In some places, the shift is already visible. BYD has become the top-selling EV brand in markets including Australia, Brazil, and the UK, moving ahead of names that used to dominate the electric conversation, Tesla and Kia among them. That is not a symbolic win. It shows the brand is beginning to land with mainstream buyers, not just early adopters hunting for something new.

Fast charging may be the next turning point
A big part of that push is technology. In March, BYD introduced its Blade Battery 2.0 alongside a new Flash Charging system, and those launches appear to have sharpened demand. Wang said recently that orders for some of the latest models have already climbed beyond 100,000, with demand stretching battery production capacity.
The charging numbers are designed to grab attention. BYD says its Flash Charging network can deliver up to 1,500 kW, enough to take a compatible battery from 10 percent to 70 percent in just five minutes. A fuller top-up from 10 percent to 97 percent takes around nine minutes. If that performance proves consistent in real-world use, it could help tackle one of the most stubborn objections to EV ownership: charging time.
The company has now started rolling that system into Europe and the UK, opening its first Flash Charging stations there this week. The plan is ambitious. BYD wants 300 Flash Chargers in the UK and 3,000 across Europe by the end of 2026. Infrastructure alone will not make it the world’s largest automaker, but it strengthens the case that BYD is thinking beyond car sales and trying to shape the wider ecosystem around electric driving.
There is another reason the industry is watching closely. While several established manufacturers have slowed electric investment, delayed model launches, or softened their EV targets, BYD is pressing harder. That contrast matters. The company is not merely riding the transition to electrification. It is betting that hesitation from legacy players creates space to move faster and seize market share while others reorganise.

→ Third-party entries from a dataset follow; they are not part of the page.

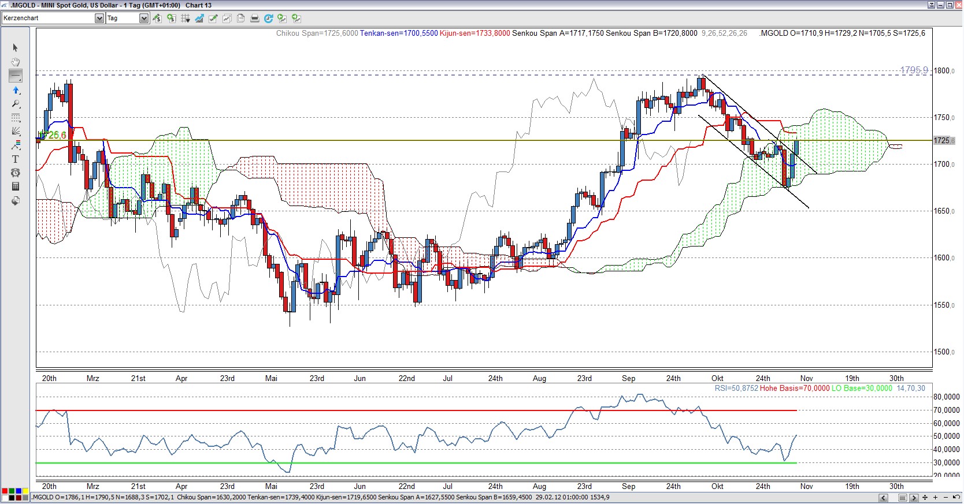This screenshot has height=504, width=964.
Task: Select the arrow pointer tool
Action: click(16, 48)
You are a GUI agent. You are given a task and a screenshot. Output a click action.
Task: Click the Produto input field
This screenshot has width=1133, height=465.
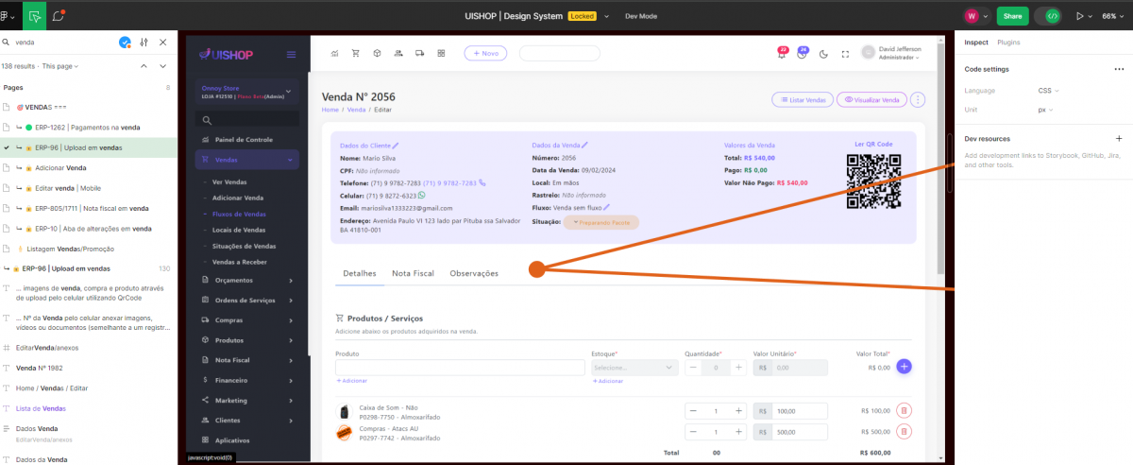pos(460,368)
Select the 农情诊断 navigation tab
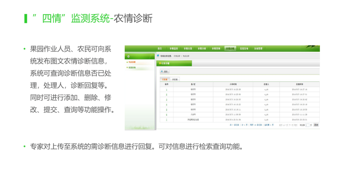 tap(230, 48)
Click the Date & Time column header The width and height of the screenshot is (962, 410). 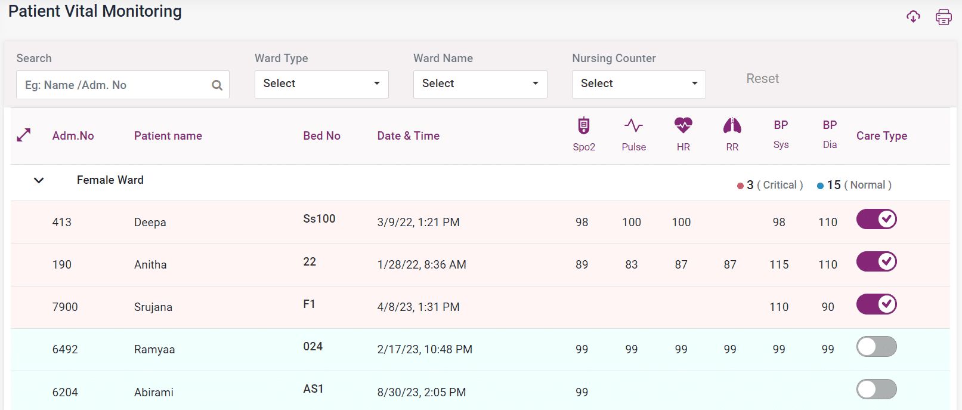click(x=408, y=136)
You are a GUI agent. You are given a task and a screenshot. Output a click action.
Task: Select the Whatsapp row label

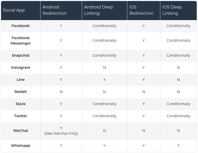click(x=21, y=146)
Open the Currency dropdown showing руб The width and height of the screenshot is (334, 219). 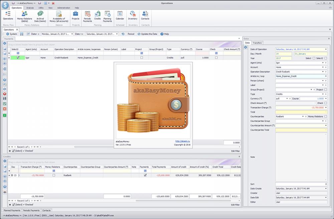click(x=287, y=99)
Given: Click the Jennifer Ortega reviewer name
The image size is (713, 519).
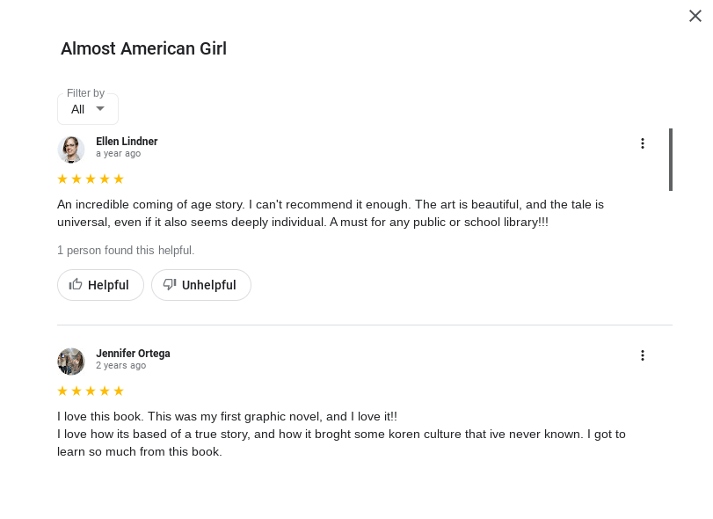Looking at the screenshot, I should point(133,354).
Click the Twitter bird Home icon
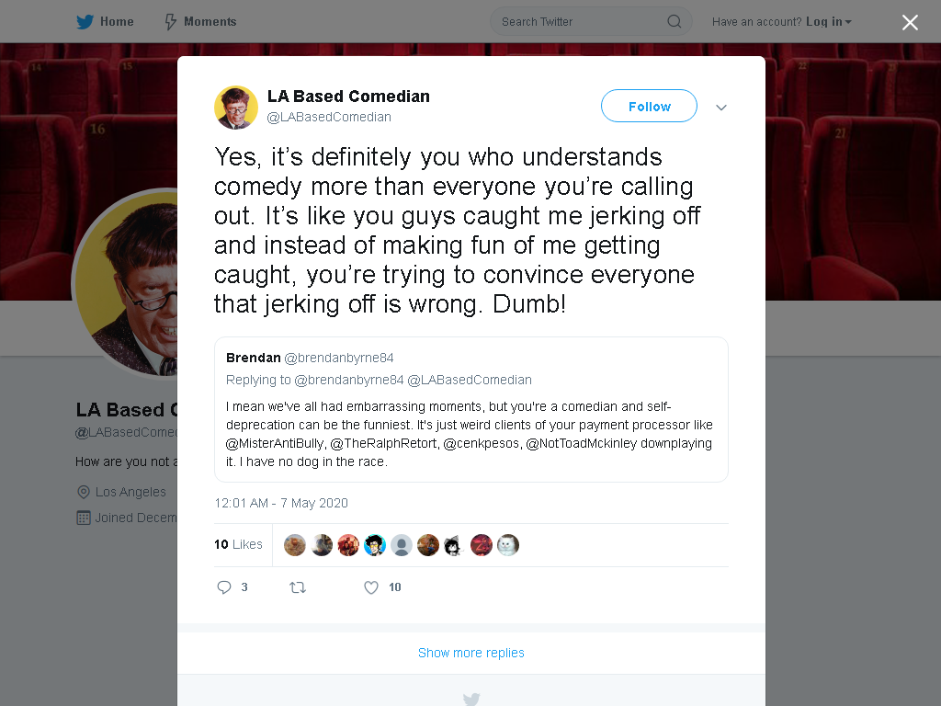Screen dimensions: 941x706 [85, 22]
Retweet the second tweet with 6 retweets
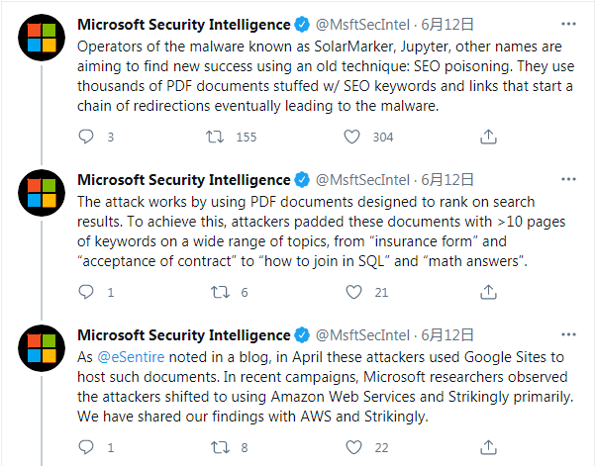Viewport: 596px width, 466px height. 221,292
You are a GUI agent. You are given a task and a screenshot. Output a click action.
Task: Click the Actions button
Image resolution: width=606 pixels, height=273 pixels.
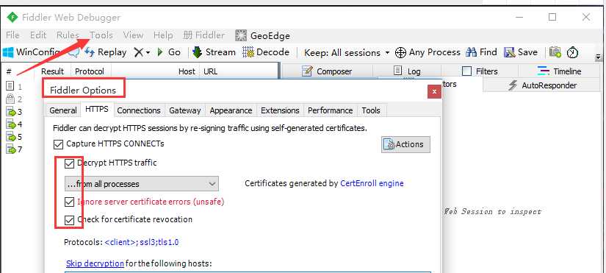click(405, 144)
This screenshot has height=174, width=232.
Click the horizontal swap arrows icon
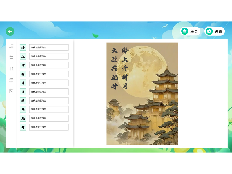(11, 57)
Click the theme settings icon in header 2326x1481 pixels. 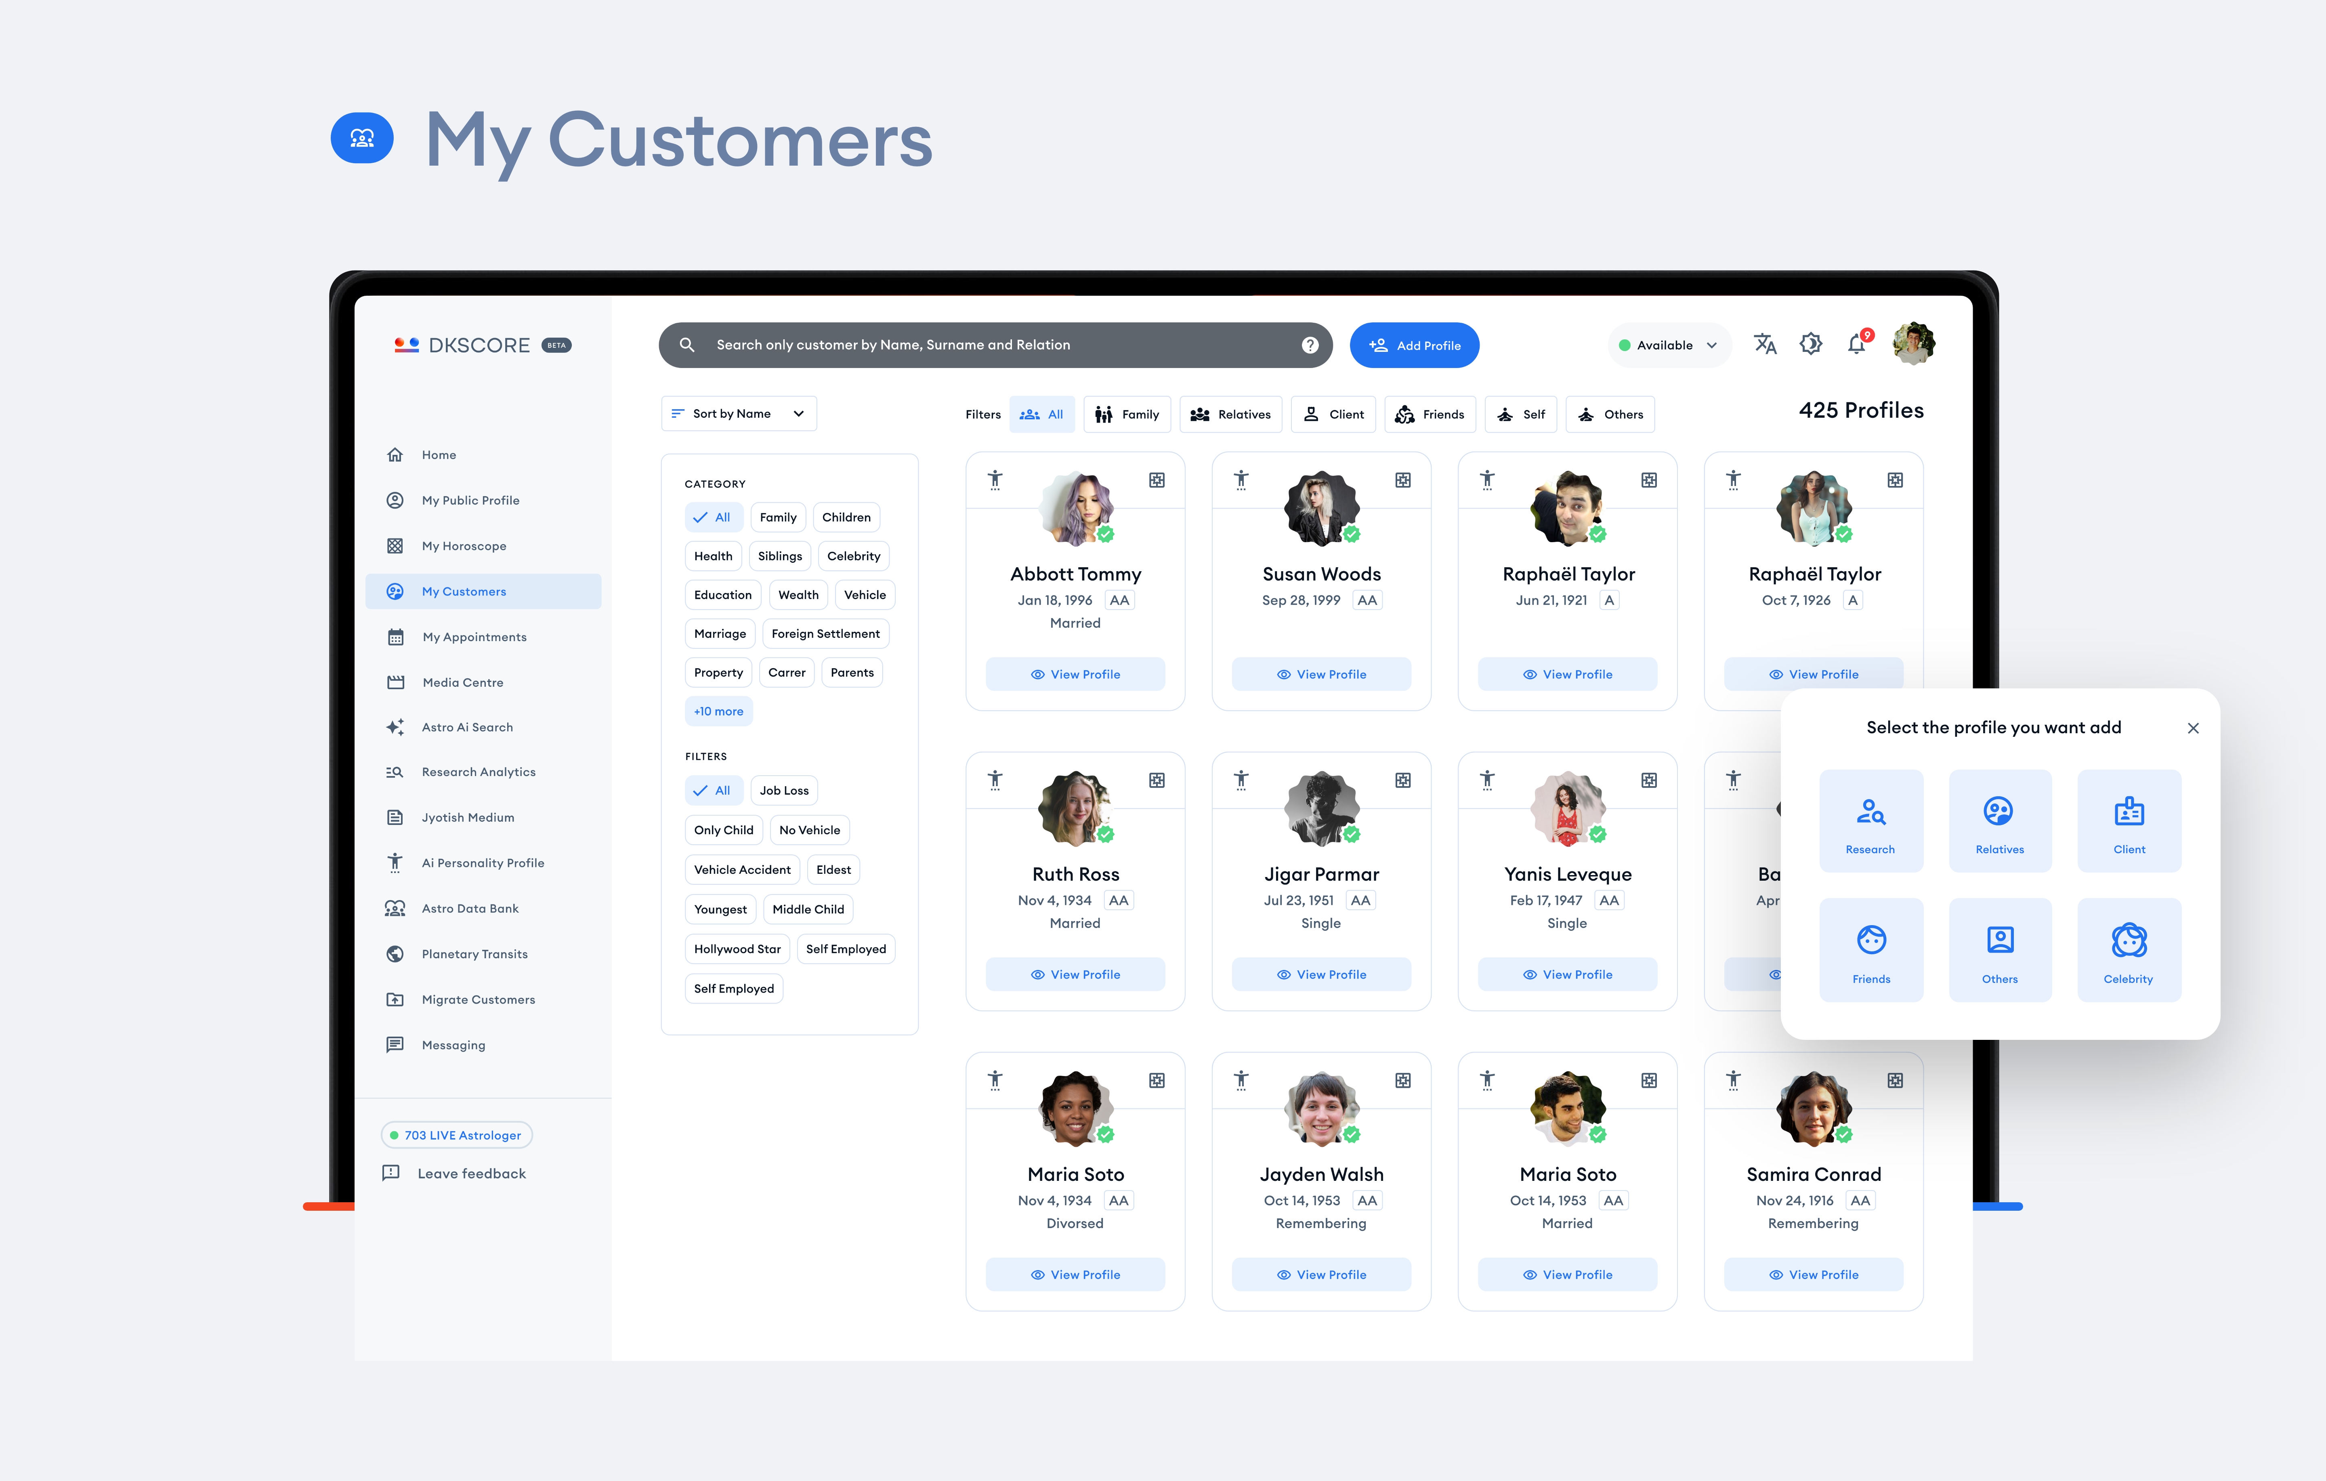(1810, 344)
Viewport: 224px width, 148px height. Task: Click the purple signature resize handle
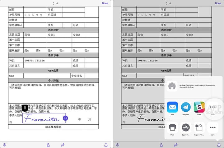click(65, 118)
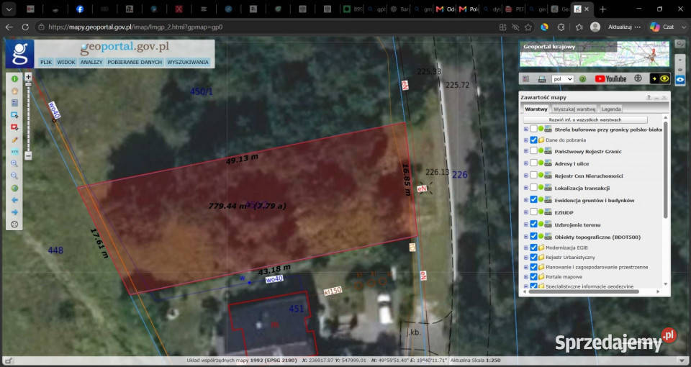Open the print map icon

pyautogui.click(x=541, y=79)
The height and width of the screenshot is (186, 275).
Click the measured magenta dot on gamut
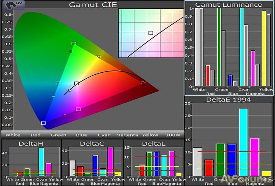click(65, 114)
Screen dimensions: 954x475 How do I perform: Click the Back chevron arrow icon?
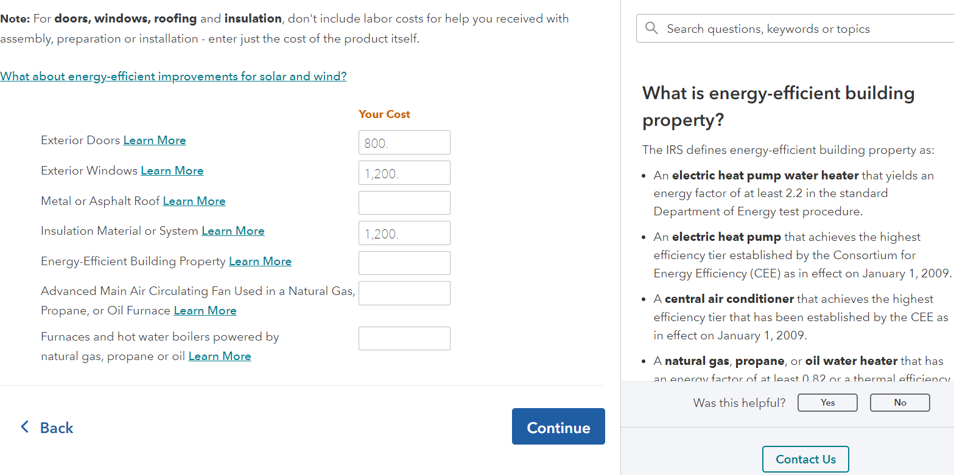point(24,427)
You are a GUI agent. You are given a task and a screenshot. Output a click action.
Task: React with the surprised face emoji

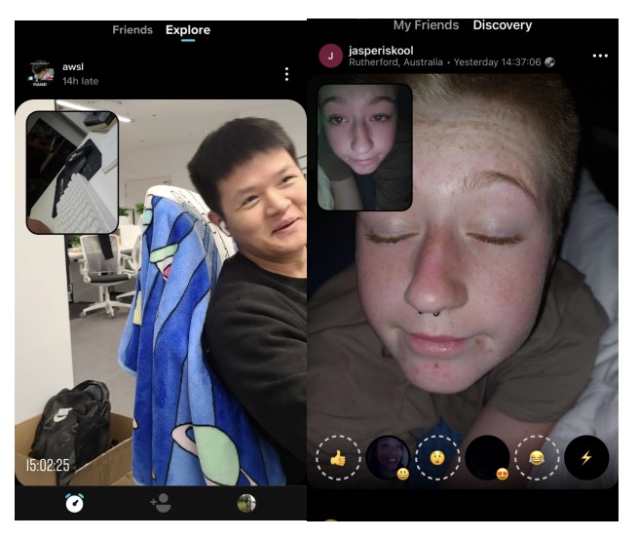tap(438, 458)
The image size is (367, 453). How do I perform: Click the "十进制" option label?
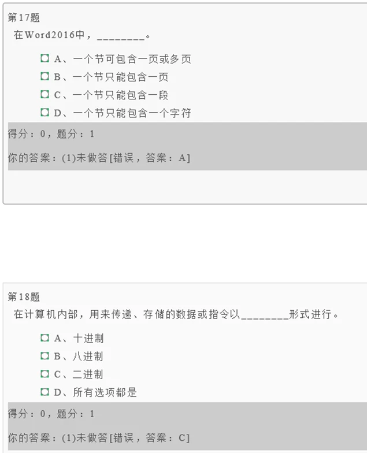click(88, 339)
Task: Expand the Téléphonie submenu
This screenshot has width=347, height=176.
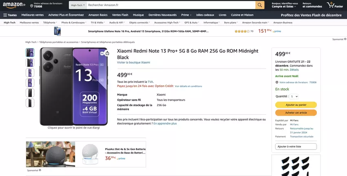Action: 50,22
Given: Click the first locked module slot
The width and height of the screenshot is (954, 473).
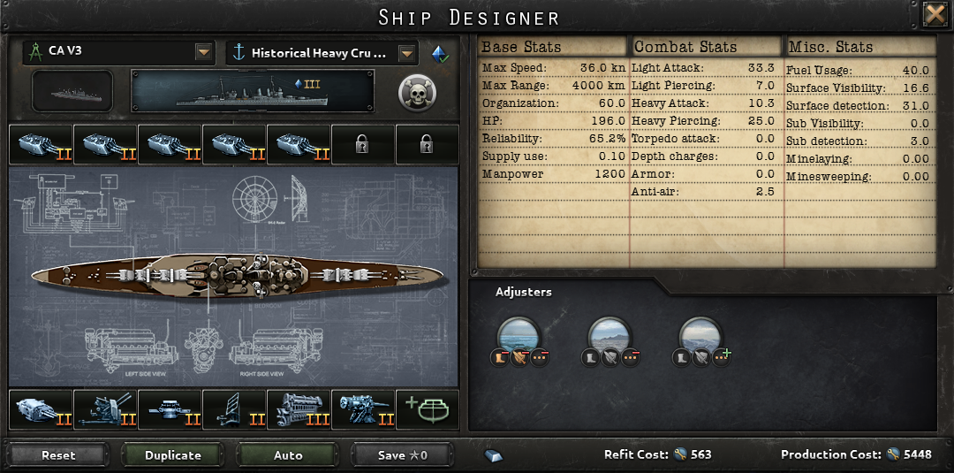Looking at the screenshot, I should coord(363,145).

Its ambitions also stretch into software and autonomous systems. Just last month, BYD unveiled what it described as China’s first in-house 4 nm smart driving chip, a component the company says is designed to support advanced vehicle intelligence and future L3 and L4 autonomous driving functions. Whether those capabilities arrive at scale soon or not, the message is clear: BYD does not want to be seen simply as a low-cost EV producer. It wants to be viewed as a full-spectrum technology carmaker.
That shift is already influencing the rest of the industry. Some of the same global manufacturers that are supposed to be defending their turf are now turning to BYD for batteries and other EV components. That is a revealing detail. It suggests the company is growing not only as a competitor, but also as a supplier powering the very transition its rivals are struggling to manage alone.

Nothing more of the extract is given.